|Media type||Magnetic Tape|
|Encoding||NTSC, PAL, SECAM|
|Capacity||30 minutes, 45 minutes, 60 minutes|
|Read mechanism||Helical scan|
|Write mechanism||Helical scan|
|Developed by||Funai, Technicolor SA|
Compact Video Cassette (CVC) was one of the first analog recording videocassette formats to use a tape smaller than its earlier predecessors of VHS and Betamax, and was developed by Funai Electronics of Japan for portable use. The first model of VCR for the format was the Model 212, introduced in 1980 by both Funai and Technicolor as they had created a joint venture to manufacture and introduce the format to the home movie market. The system, which included the VCR and a hand held video camera, was very small and lightweight for its time.
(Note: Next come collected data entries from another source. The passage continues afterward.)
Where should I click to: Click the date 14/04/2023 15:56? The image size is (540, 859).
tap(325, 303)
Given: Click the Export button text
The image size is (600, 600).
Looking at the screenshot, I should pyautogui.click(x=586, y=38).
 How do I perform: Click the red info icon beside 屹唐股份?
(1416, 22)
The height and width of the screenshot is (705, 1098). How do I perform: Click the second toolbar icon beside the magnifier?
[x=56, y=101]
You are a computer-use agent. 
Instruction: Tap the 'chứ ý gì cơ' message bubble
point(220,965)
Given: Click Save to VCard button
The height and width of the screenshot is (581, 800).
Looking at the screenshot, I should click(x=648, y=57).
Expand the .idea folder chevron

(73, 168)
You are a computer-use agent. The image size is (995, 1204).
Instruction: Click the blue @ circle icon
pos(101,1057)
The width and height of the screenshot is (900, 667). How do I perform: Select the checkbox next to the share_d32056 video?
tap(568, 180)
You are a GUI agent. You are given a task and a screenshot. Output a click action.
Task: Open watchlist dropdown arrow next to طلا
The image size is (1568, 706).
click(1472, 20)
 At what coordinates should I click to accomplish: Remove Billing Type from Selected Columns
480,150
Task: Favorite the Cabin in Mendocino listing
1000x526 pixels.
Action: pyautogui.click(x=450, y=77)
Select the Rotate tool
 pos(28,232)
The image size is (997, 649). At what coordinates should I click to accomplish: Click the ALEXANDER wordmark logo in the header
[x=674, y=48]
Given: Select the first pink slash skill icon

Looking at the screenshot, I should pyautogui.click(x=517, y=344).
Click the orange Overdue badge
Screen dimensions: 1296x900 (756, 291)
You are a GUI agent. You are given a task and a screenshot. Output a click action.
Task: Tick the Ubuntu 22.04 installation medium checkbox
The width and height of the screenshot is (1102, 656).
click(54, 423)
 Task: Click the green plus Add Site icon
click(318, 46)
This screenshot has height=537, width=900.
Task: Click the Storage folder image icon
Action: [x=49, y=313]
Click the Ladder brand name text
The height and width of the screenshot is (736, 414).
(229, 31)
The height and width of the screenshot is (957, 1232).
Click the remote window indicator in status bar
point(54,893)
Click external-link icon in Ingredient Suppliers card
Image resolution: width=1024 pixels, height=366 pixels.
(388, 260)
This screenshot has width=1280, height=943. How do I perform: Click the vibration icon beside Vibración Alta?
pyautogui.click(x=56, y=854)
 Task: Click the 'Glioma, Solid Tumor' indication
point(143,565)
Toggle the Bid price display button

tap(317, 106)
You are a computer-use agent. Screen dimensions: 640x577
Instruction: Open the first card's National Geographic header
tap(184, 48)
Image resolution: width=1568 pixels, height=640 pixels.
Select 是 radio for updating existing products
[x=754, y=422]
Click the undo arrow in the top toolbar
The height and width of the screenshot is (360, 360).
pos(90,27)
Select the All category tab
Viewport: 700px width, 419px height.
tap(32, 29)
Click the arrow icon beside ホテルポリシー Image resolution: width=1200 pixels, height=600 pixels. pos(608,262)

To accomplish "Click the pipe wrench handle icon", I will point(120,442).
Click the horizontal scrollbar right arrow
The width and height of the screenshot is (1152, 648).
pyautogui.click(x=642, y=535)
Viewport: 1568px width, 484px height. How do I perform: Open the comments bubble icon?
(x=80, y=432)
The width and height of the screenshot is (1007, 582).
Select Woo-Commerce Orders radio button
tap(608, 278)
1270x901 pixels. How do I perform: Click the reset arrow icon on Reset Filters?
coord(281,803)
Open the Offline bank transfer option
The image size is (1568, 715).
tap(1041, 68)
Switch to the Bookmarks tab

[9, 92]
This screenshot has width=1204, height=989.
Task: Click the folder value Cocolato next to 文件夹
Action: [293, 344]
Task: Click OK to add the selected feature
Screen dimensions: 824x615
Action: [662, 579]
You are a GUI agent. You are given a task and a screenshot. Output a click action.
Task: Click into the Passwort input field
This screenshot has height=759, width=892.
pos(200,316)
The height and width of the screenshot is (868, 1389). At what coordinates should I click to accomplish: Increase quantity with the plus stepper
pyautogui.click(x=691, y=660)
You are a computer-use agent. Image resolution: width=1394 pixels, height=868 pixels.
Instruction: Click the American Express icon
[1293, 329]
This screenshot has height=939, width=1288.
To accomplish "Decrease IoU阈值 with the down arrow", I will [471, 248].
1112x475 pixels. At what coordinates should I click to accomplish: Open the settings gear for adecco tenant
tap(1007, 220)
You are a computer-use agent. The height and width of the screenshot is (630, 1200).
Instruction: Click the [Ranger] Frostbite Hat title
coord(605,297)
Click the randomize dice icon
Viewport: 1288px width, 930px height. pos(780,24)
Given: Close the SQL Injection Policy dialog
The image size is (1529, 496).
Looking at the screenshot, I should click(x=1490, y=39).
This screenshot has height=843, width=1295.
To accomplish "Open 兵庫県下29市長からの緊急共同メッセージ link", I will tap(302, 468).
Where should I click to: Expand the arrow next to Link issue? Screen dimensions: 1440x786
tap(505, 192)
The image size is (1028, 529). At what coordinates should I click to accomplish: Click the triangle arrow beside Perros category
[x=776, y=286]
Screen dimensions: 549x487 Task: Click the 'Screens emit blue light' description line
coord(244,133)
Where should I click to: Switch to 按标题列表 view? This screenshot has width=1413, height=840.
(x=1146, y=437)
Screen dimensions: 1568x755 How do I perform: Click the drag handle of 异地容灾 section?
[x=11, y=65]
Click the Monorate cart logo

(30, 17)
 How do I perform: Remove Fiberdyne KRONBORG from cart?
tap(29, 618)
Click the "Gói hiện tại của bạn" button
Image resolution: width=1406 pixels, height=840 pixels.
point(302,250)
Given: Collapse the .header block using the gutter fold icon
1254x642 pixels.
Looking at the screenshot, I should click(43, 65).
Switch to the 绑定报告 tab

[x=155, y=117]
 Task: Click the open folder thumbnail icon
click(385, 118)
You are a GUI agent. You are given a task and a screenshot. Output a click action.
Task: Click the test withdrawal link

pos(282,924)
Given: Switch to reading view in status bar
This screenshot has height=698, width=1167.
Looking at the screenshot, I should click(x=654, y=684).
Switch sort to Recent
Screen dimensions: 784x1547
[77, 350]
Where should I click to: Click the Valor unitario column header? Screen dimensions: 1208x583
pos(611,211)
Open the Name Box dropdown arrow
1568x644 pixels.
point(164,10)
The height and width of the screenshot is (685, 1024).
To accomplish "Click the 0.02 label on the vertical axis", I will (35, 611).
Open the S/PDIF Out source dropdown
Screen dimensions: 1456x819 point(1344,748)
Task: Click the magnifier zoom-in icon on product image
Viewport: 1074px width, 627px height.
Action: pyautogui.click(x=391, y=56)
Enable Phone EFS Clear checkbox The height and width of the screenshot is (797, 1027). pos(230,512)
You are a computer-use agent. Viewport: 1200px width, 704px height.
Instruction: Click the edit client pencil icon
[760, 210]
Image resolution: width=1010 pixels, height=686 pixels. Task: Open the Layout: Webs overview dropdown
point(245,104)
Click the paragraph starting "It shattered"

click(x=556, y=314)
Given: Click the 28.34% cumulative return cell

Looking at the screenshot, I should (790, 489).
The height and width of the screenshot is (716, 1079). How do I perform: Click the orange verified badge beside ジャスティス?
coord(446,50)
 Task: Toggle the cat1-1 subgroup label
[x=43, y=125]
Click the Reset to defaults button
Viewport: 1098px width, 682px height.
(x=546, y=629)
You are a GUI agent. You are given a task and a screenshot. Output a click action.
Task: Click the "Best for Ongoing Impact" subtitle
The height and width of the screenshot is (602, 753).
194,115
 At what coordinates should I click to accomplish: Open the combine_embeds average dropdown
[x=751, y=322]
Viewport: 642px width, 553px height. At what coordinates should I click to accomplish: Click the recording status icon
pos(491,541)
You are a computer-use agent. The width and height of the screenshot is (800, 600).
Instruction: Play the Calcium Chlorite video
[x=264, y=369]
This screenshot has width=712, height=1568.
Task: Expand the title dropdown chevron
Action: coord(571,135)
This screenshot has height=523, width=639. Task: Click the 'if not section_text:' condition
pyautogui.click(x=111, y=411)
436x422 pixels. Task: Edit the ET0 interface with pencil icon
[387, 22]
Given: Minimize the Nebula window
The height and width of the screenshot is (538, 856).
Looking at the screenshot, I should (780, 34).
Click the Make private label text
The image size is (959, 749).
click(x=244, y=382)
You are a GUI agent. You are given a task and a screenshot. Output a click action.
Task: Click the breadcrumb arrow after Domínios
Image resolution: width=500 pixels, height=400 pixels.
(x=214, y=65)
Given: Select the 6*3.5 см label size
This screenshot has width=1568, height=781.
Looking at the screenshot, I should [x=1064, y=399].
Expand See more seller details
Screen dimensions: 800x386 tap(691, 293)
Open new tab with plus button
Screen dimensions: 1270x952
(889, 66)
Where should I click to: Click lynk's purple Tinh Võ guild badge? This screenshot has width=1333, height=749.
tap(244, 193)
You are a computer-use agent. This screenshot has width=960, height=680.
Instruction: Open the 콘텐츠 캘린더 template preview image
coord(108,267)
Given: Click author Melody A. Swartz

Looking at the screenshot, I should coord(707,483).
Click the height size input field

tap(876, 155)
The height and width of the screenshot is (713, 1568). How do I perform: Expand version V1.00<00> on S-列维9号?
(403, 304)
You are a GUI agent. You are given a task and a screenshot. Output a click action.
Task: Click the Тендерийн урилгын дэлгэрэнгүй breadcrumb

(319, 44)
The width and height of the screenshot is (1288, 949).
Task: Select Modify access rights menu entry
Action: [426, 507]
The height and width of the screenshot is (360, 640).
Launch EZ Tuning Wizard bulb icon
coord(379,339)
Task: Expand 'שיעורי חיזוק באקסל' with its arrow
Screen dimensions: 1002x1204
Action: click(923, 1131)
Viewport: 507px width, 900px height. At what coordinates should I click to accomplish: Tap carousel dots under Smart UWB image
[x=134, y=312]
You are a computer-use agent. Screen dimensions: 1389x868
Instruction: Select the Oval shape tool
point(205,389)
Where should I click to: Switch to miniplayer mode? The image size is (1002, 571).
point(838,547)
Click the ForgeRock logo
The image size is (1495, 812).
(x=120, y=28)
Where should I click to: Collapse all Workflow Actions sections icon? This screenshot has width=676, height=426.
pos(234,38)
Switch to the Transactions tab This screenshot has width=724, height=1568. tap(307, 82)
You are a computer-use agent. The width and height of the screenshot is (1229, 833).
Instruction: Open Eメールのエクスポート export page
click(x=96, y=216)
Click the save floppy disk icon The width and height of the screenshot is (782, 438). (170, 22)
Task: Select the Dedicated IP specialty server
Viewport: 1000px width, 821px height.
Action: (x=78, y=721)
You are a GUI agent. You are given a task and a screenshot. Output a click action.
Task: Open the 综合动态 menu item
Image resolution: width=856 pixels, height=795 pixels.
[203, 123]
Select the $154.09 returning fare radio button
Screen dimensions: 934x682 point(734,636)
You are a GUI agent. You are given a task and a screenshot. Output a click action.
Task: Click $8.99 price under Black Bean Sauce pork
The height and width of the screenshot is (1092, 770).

The CVC format used a cassette slightly larger than an audio cassette (approximately 105x66x13mm) and was loaded with 6.5mm magnetic tape. Unlike most other video cassette formats that have two spools of fixed diameter, being so small in size CVC's were designed to operate in a manner similar to a standard audio cassette: as the magnetic tape vacated one spool it would pass over the head of the player and be fed to the second spool of the cassette filling it out. Initially only V30 tapes were available which ran for 30 minutes, then later V45 (45 minute) and V60 (60 minute) models were introduced. The format was released for NTSC, PAL and SECAM television systems (with cassettes labelled "VExx") and, like most analogue systems, tapes had to be played on machines using the same TV system as the recording.
Funai 212 came with a JVC model GX-44E hand held Vidicon tube camera with a zoom lens. Model 212D was the NTSC version and 212E was PAL for Europe. The deck and electronics from the 212 were also used to build the model 335 Technicolor Video Showcase, which included a colour video monitor, speaker and contained an internal 12V battery. A lightweight television tuner pack was available to enable the 212 to record off-air television programming, but since it contained no timer it was not possible to set it for unattended recordings. Grundig also produced a CVC-format VCR for the PAL market, the VP100, based on the 212E but smaller. The VP100 weighed only 2.3 kg with battery, and had a separate power pack. Model 212 was also available in France as a SECAM recorder, the variant letter for this model is unknown. SECAM tapes play in monochrome on PAL players. Around 1990 TEAC produced CVC format machines in both PAL and NTSC for military use.
Technicolor hoped that CVC would compete with 8mm film, but the Vidicon tube used for the bundled camera had poor low-light sensitivity, limiting its usefulness for home indoor use. An even worse attribute of the cassettes was the low quality of the tape stock which was prone to dropouts (appearing as lines of white snow) during video playback. These dropouts would show much more prominently than on wider tape formats. A drawback of the CVC player resulted in the mechanism's loading ring frequently failing to complete its intended travel as the decks aged. The load ring failure would render the unit unusable.